Last Thursday MB and I headed to Clarke's pub, rumoured to serve the best pint of Guinness in County Louth.  While I can't claim to be a Guinness expert, I think they pour a mighty fine pint.  We got drinks and headed to one of the pub's many snugs.  We'd seen snugs in Canada, but didn't realize what they were until coming to Ireland.  Snugs were designed to offer privacy within a pub and were used by wealthy patrons (drinks were more expensive in the snug) or people who did not want to be seen (i.e. priests, police officers, women). Today snugs simply provide a cozy atmosphere for enjoying your beverage.  

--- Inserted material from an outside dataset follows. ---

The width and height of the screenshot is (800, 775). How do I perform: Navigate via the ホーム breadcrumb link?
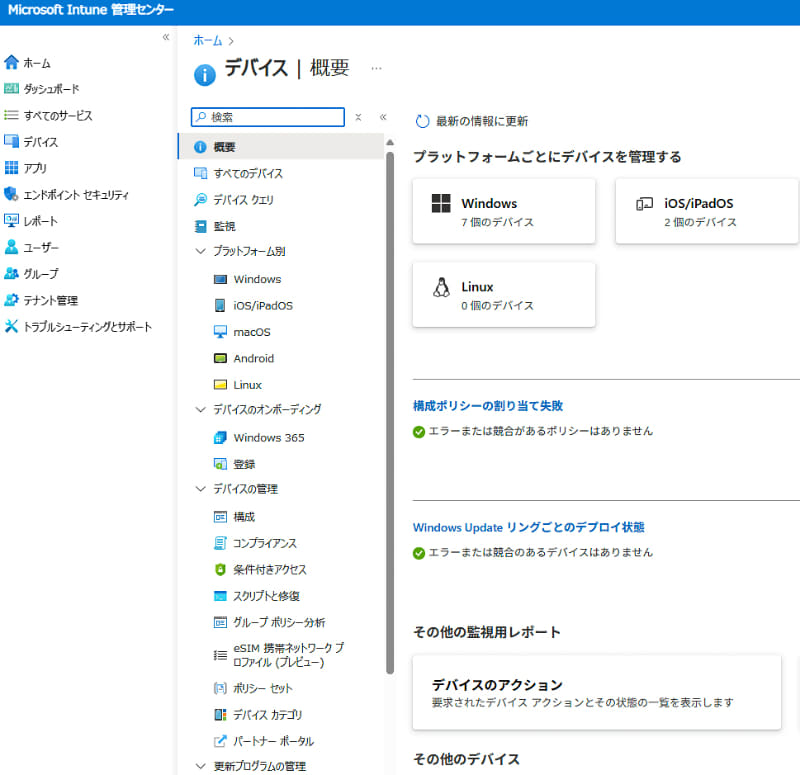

In our case the snug provided a perfect setting to write our Christmas cards.  MB is a perpetual planner and is always thinking 10 steps ahead.  In true MB fashion she wanted to send our cards extra early so they'd have lots of time to cross the Atlantic.  In true Scott fashion, I'll do anything at anytime if there is a pint involved.   With liquid inspiration in one hand and pen in the other, we got down to business.

Who knew writing Christmas cards needed this much motivation? 
Christmas Jumper or Cracking Good Christmas, which is your favourite?
MB doing the heavy lifting
Me doing the dirty work

Monday, November 10, 2014

Raking in rashers, having some happiness

Four months and one week after arriving in Ireland, I've found a job. Last week I started work at Esquires Coffee House, in the centre of Drogheda. Because in Ireland they call bacon "rashers', Scott and I joke that I am "raking in the rashers".

Inside Esquires, the site of a former bank.




















It's definitely unlike a desk job and after working 35 hours last week, my shoulders ache from carrying trays and my fingertips have perma-prune from washing dishes. I have to admit, in my weaker moments, hunched over a pile of dirty dishes with wet feet and a stained apron, I ask myself: Why am I doing this? Why did I leave a good-paying, professional job to work for minimum wage in a country I've never been to before? Why did I sell a decent house in a decent part of Halifax to rent a room in a boarding house with five construction workers from Donegal?

Because, happiness is not only about good, professional and decent. It's also about new, exciting and different. So, as I walk home through the brisk fall air, over the dark Boyne River elegantly making its way to the Irish Sea, past the pubs pumping laughter into the streets and up the steps into our shared house, I realize that I am happy.

Posing happily in my uniform before a shift.